One of the most challenging parts of the job for HBB volunteers is when they suddenly no longer see patients with whom they’ve bonded.
 
“My most devastating experience was with a young gentleman, about 32, who was diagnosed with a blood-borne cancer. He had two young kids who were 5 and 2 years old at the time,” recalls Farshad. “He told me that his wife left him after his diagnosis. How sad is that? His wife had custody and she was not receptive to him seeing his children because he looked less than ideal.

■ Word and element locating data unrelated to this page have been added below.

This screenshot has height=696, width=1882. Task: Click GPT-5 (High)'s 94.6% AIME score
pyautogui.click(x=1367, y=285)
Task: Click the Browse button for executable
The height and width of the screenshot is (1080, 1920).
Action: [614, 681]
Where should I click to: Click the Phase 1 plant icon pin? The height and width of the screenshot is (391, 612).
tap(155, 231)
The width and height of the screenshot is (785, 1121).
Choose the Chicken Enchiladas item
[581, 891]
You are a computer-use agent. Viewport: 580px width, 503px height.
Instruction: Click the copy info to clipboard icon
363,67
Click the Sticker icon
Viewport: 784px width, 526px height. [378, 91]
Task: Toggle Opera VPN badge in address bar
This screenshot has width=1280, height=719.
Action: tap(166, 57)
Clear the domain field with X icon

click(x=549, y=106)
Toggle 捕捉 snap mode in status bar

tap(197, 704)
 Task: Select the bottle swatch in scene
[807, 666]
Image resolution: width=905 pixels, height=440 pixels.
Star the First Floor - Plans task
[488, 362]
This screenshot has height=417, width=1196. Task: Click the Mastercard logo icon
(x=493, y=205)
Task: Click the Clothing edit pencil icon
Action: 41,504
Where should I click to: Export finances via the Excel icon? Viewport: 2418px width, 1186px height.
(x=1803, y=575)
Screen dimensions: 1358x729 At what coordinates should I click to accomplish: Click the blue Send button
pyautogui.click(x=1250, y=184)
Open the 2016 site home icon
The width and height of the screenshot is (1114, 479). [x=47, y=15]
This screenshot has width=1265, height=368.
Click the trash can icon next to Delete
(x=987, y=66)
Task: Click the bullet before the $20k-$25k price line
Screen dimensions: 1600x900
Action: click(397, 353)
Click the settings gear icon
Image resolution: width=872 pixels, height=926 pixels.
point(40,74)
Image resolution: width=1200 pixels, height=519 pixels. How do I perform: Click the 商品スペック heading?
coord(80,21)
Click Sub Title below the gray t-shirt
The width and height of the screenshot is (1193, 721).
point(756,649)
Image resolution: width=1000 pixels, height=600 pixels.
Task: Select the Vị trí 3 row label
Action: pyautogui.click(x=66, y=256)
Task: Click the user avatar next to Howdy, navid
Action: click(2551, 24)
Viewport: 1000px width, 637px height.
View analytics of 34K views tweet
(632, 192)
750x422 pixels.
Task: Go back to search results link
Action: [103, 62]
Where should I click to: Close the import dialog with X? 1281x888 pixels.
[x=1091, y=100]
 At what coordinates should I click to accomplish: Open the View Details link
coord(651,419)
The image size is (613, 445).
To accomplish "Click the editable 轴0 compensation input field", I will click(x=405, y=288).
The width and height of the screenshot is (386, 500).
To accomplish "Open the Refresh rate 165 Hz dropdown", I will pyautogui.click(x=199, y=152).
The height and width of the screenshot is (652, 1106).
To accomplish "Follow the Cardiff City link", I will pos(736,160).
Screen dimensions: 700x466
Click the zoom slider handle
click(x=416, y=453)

“He was here two or three days a week, and then I didn’t see him anymore,” he says. “I don’t think he made it.”
 
It’s not the kind of volunteer work for everybody, and the HBB volunteers get a lot of support from Dhara and the other staff.
 
“I’ve been volunteering since I was 18 years old, and I have never been looked after by staff so extraordinarily well as I am here,” says Dee. “They are so caring, always asking if they can do anything for us. They really seem to treasure us.”
 
So do the patients. Dee pulls a thank-you card out of her pocket from a grateful family who lost their beloved grandfather to cancer. The handwritten message inside says, in part, “You brighten the day of many people who otherwise wouldn’t smile that day... Hopefully you will remember us, we will be forever grateful to you.”
 
For Farshad, who says he gets thanked “a LOT,” seeing patients’ smiles is the best kind of feedback.
 
“I see the happiness on their faces when they see me, week after week, and that’s really rewarding,” he says. “One patient told me that I had restored her faith in humanity. She said, ‘When I’m waiting for treatment, the doctors are doing their job, the nurses are doing their job, but you’re the only person who’s here just to listen to me. You lift up my spirits.’”
 
Healing Beyond the Body also takes special requests from patients who need a little extra TLC.
 
“For example, I have a patient who has been to The Princess Margaret many times, and he just loves the support of our HBB volunteers,” explains Dhara. “A volunteer will meet him at the Information Desk and take him to the blood lab and his clinic appointment. He’s quite anxious, so there is a lot of emotional support involved along the way.”
 
HBB volunteers can also alert Dhara to patients who might need extra support.
 
“There was a single Mom who I’d come to know in chemo who looked rather down one day,” remembers Dee. “When I asked if she was okay, she burst into tears. Her son was misbehaving at school and had been suspended. She was at her wit’s end and didn’t know what to do about it.”  With the patient’s permission, Dee contacted Dhara, who was able to help the woman deal with the situation.
 
“We want to help alleviate whatever problems we can so that our patients can concentrate on just one thing, their health,” says Dee. “That’s what I find so fabulous about this work.”